The 3 Mbps post-cap is genuinely usable — you can still stream music, use maps, do voice calls over data. And the "no auto-buy" behaviour means your bill is your bill, month after month. This is the plan I'd give my mum.

If price is the only thing that matters: Network D

RM35 is the cheapest here. The post-cap speed is fine. The catch is coverage — this network has historically been thinner outside major urban areas, and while their 5G availability has improved, you still want to verify coverage at your home and workplace before signing.

If you tether a laptop a lot: Network C

The separate hotspot allowance sounds worse — it's actually a feature. It means burst tethering during a work call doesn't eat into the main data cap. If you regularly use your phone as a mobile router, this matters.

If your credit card auto-pays without oversight: be careful with Network B at this tier

Not because the plan is bad, but because the auto-purchased data booster is exactly the mechanism that creates surprise bills. It's opt-out, not opt-in. Fine if you're paying attention; painful if you're not. (Also worth noting: on the higher-tier plans from the same network this behaviour is often different — read the terms.)

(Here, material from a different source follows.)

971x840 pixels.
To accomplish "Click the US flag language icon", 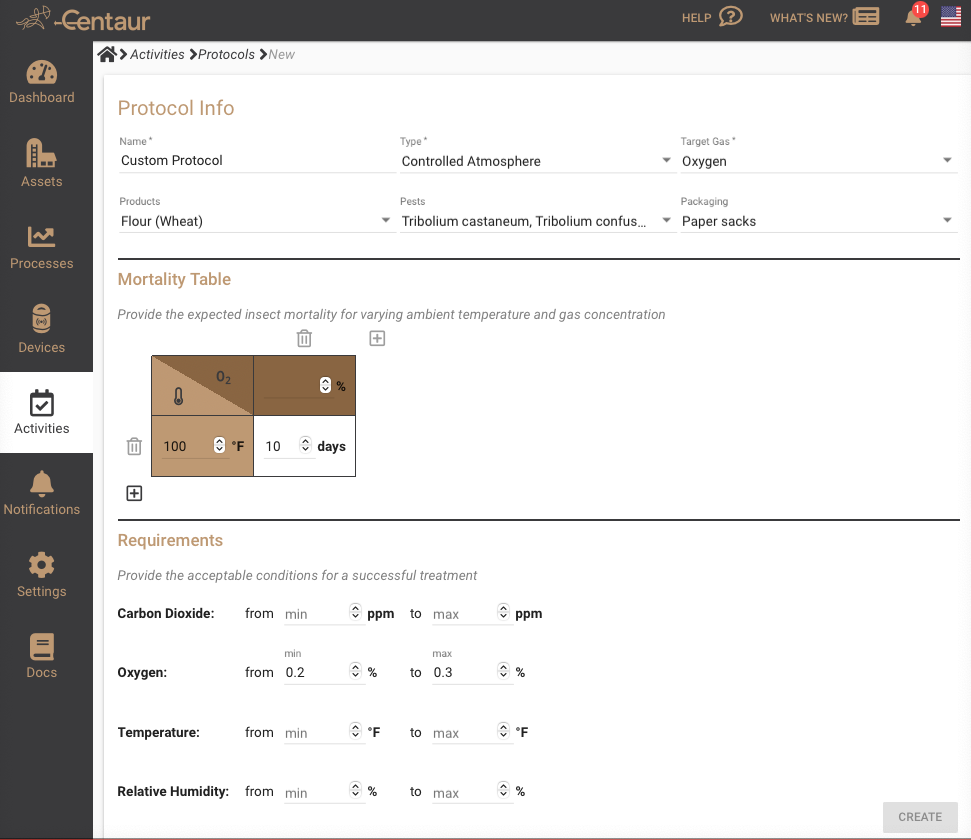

If your usage is very light: an MVNO or just stay on prepaid

The MVNOs at the bottom of the table are genuinely cheap, but the post-cap throttling is punishing. For light users this is actually fine — you'll never hit the cap. But if you might, the "big" networks give you a softer landing.

The "5G-ready" small print

Every plan in the table says 5G on the box. Not every plan gives you the same 5G experience. On lower tiers, several networks cap 5G speeds to below what the physical infrastructure is capable of. If peak speed matters to you, ask specifically what the 5G speed cap is on the plan you're considering. Peak speed does not matter to most people, but you deserve to know.

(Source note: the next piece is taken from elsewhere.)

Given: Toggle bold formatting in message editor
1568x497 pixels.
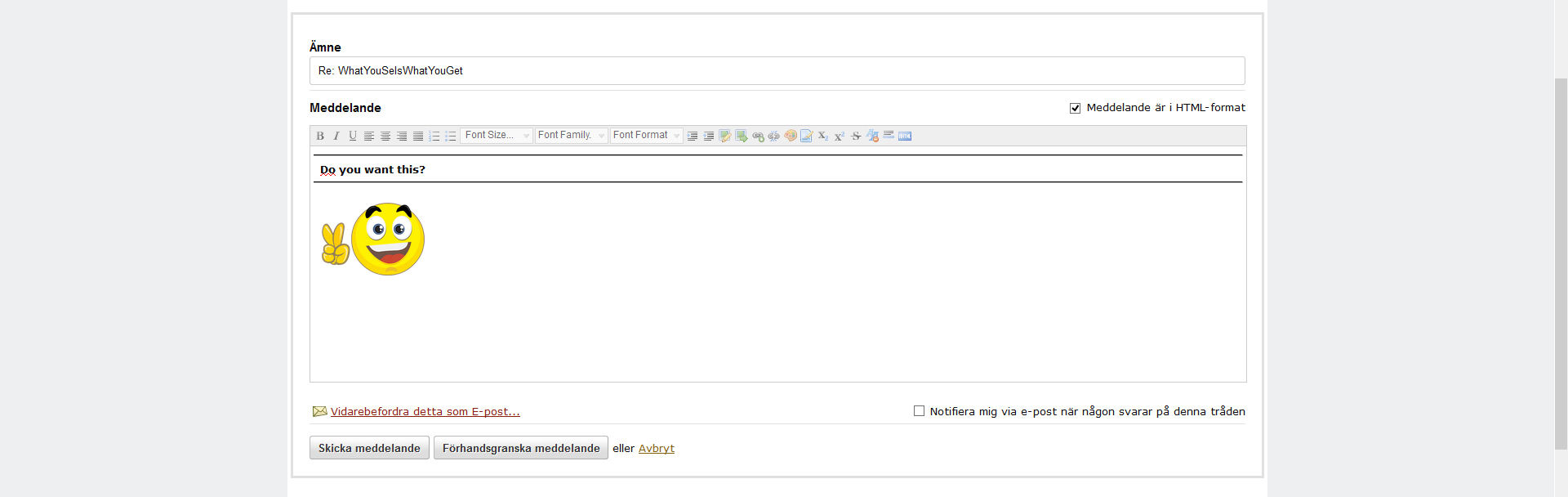Looking at the screenshot, I should [320, 136].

The plan that wasn't on this list

Every carrier has a "special promo" that beats their public plan for the first three, six, or twelve months. Read where the price goes after the promo. That's the price you'll be paying for the rest of the contract. Compare on the steady-state price, not the intro price.

Bottom line

At this price band, the network you can actually receive at home matters more than the specific plan. Pick the two carriers with the best coverage where you live and work, then compare their entry-tier plans on the four criteria above. Ignore everything the marketing tries to distract you with.